Wireshark-users: Re: [Wireshark-users] TCP question: retransmission or prodding the peer?
From: Bill Meier <wmeier@xxxxxxxxxxx>
Date: Fri, 21 Feb 2014 15:23:59 -0500
On 2/21/2014 3:23 AM, netztier@xxxxxxxxxx wrote:


2. I have several observations:

     a. The basic request/response sequence as follows:

     [ SEQ/ACK ] analysis snipped

So: The fact that the seq & ack in 4 and 5 are the same is
      just as expected.
      packet 4 is just an "ack" with no data
      packet 5 is data (with same seq/ack as the previous)

However: for some reason, B took 2.5 secs to send (the start of)
           a response to packet 3 in packet 5.

           We know that B received packet 3 immediately because
           B sent an ack in packet 4 (after the usual 200 ms delay).

           So: The "B" application failed to respond immediately even
               though we know that "B" received the packet at the network
               level.

A (10.33.53.121) is the card reader and TCP initiator, while B
(147.88.243.121) is the card server and TCP responder.

I beg to disagree here: (if we remove the two ARP packets from the
capture and restart numbering from 1):


I guess we disagree a bit about the details (see below).   :)

In any case, I would expect that getting a capture somewhere near the server may help to clear things up.

Packet 3 of the TCP session (packet 5 in the originally attached
capture) was the A's 3rd packet of the 3-way-handshake.

Correct

Packet 4 is such a suspicous "retransmission" after 7.5 ms, with a
1byte payload (Kind of a request?)

    Uh, no: this is not a retransmission.
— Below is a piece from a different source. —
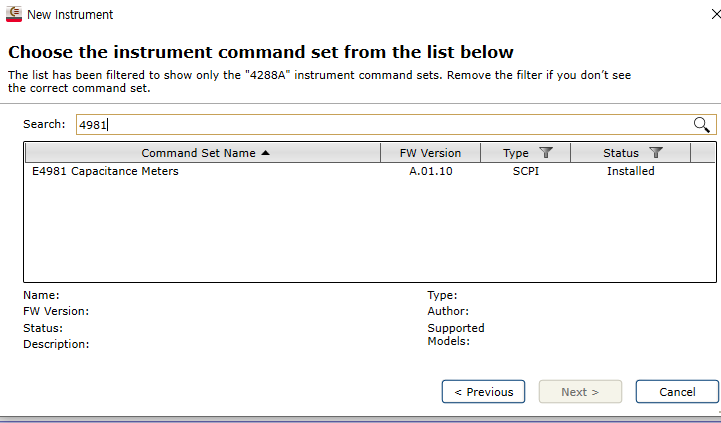Click the New Instrument window app icon
721x423 pixels.
click(14, 14)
This is "A" sending the
    first byte of data after the connection has been established.
    I don't consider it suspicious.

    If you look at most any TCP connection startup, you'll see that the
    sequence is exactly the same. (That is: the seq num and the ack
    for the first data packet sent from the connection initiator
    after the 3-way handshake will match that of the previous
    ack sent in the 3nd packet of the 3 way handshake).
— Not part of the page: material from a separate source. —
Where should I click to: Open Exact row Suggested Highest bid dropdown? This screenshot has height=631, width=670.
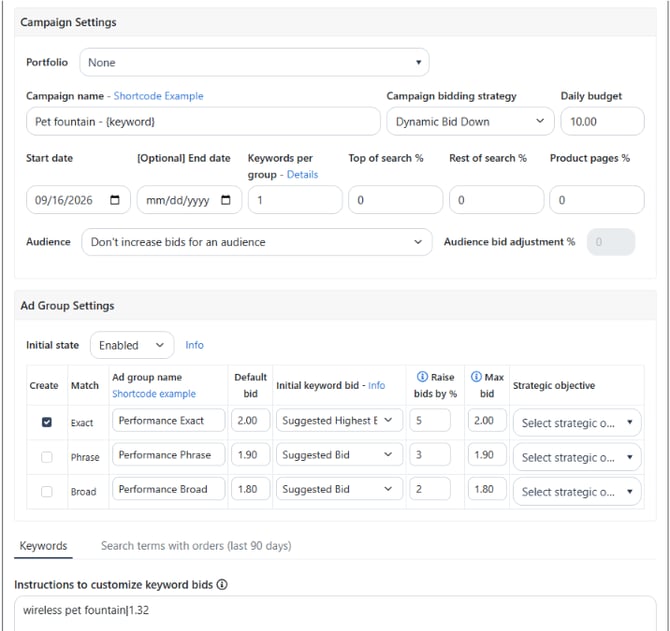click(339, 420)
Packet 5 is B's response to packet 4, an empty ACK

    acking the first data byte received from A.

Packet 6 is probably A's request to B, the first packet with some discernible payload, and probably
  is a "true" request of something.

   As I noted above: I'm pretty sure that the complete request consists
   of the first byte sent plus these bytes. The split between the two
   packets has to do with the Nagle algorithm.
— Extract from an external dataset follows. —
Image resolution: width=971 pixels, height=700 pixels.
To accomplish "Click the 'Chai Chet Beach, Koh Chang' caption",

Packet 7 is B's ACK to packet 6, with a delay of 0.2 seconds

Packet 8 is B's ACK to ... (what?) with the delay of 2.5 seconds and a 1 byte payload.

   B didn't receive any more data from A since B sent the ACK in 7 so
   the ACK number sent by B is unchanged.

Packet 9 is A's ACK to packet 8

etc... ad FIN


           I've idea as to why. Does "Only the during the first TCP
           connection" suggest some kind of initial setup
           going on in "B" ?

That is what I assume. User swipes the card - card reader contacts server.
This first TCP session is always this short, just 18 or 20 packets.  But a lot
of them have this strange delay between packets 7 and 8.  The next TCP
sessions follow immediately (retrieval of print job list), and while printing,
there is a longish one, probably for the "live billing" to the card of each single
page printed.

That being said: there's another issue having to do with the
     "send 1 byte", wait for ack, send remaining bytes" pattern.

     Rather than me trying to explain: Do a web search on "Nagle
     algorithm" and TCP_NODELAY for an explanation.

     Basically: the software isn't programmed quite right (IMHO).

If i understand the bit with TCP_NODELAY correctly, setting this socket option when
calling a socket causes TCP to send every data chunk that gets "pushed down the
stack" from the application immediately.

Given the application's nature, and the requirement that every page printed must be
reported back to the card reader (and written to the card), I think that disabling Nagle
is not quite wrong.

Another thing I find a bit interesting:
The widow size advertised by B (card server ?)just keeps decreasing as
data is received from A. Normally that would mean that the app isn't
taking the data from the network layer. However, that appears not to be
the case since the request/response sequence seems to complete OK.

The servers (B, 147.88.243.205) advertised window size starts with 8k in the SYN ACK,
then jumps to almost 64240 bytes and decreases down to 64102 bytes.

What kind of system is the card server. Some kind of minimal system ?

Currently, I do not know. I assume it is a Windows server.

Actually: I see that the continually decrementing window size
advertisement applies to both the card reader and the card server.

Agreed, the card reader starts at 32k, increases to 33580 and decreases to 33551.

Given that we're talking embedded devices, have you discussed this issue
with the vendor ?

The issue in its early days had been tracked with the vendor.

Back then however, the network did actually have a problem:
restrictive port security timers aged-out the card reader's MAC
address from the CAM table prematurely

When it was not used for more than 5min, it had cleared it's
own ARP table, and had to start with ARPing for it's default gateway.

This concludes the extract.